Saved data entries:
• • • • •

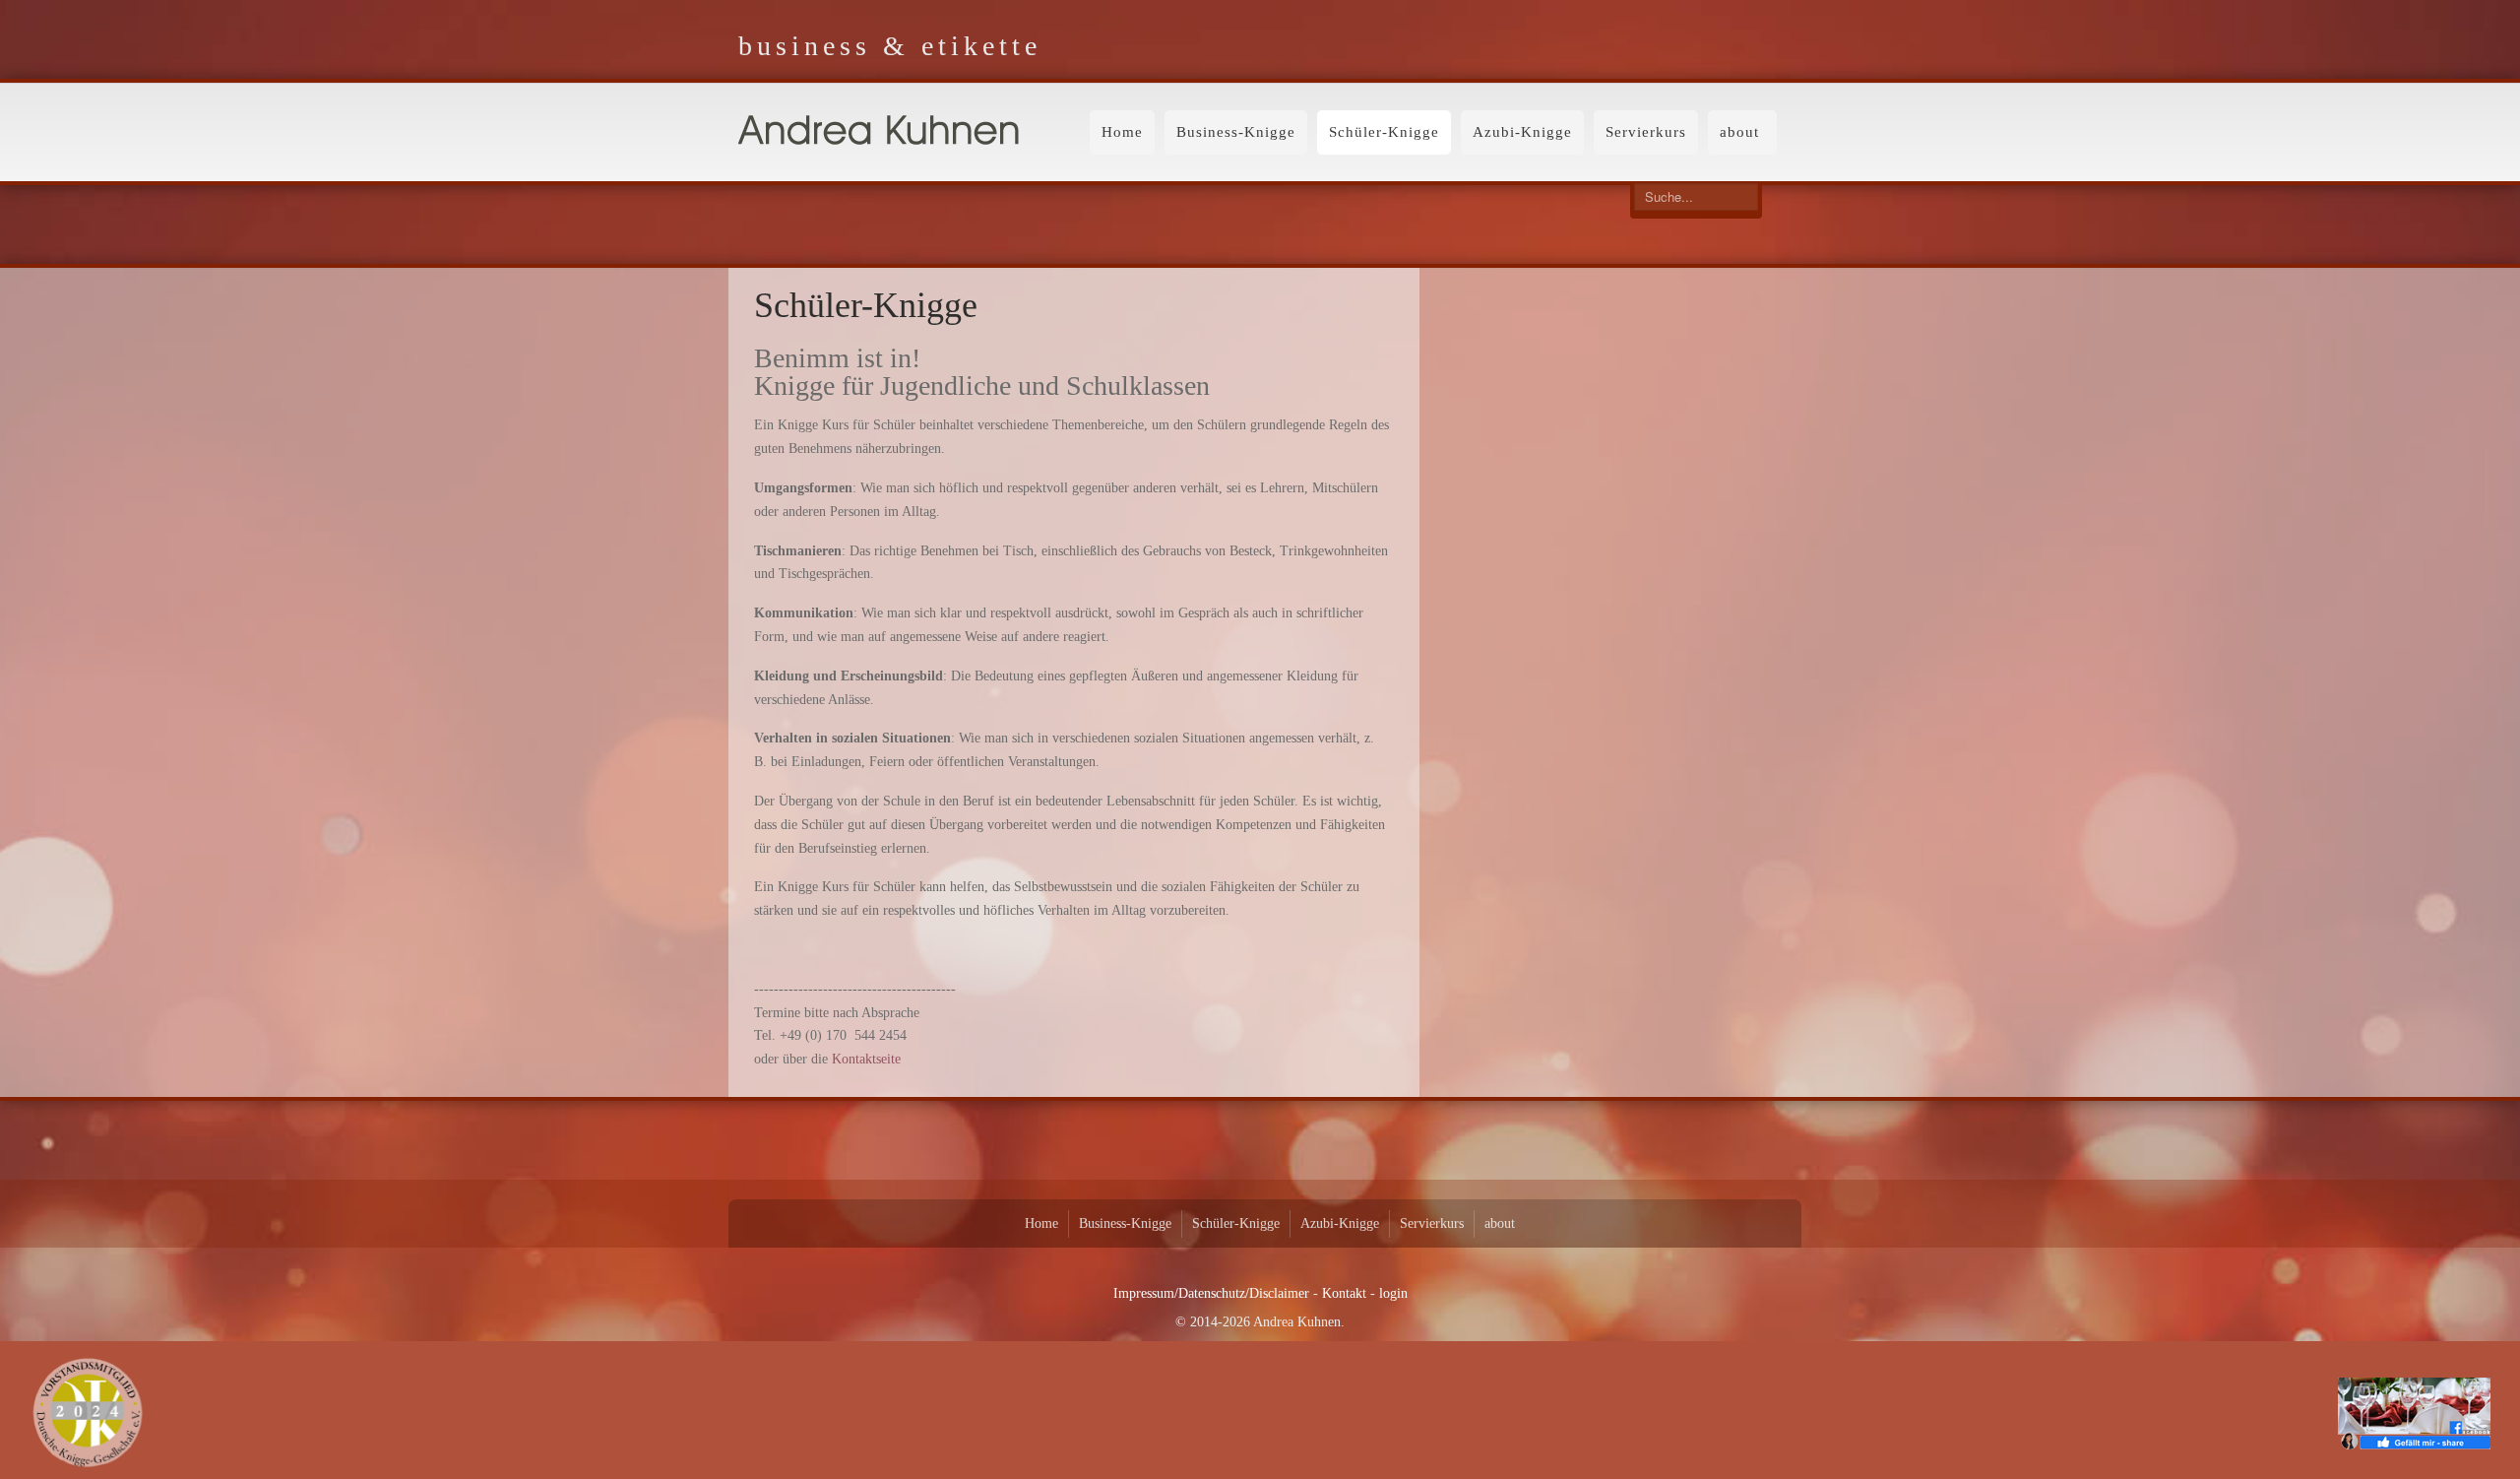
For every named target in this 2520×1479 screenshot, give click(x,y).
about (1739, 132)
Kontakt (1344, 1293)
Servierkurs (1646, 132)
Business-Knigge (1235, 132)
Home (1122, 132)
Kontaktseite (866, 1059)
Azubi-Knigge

• • • • •

• WORK INSTRUCTION: Write out, exactly as shown, only the lines running from the one that contains "Servierkurs (1646, 132)" to the last line above.

• ANSWER TO THE EXERCISE:
Servierkurs (1646, 132)
Business-Knigge (1235, 132)
Home (1122, 132)
Kontaktseite (866, 1059)
Azubi-Knigge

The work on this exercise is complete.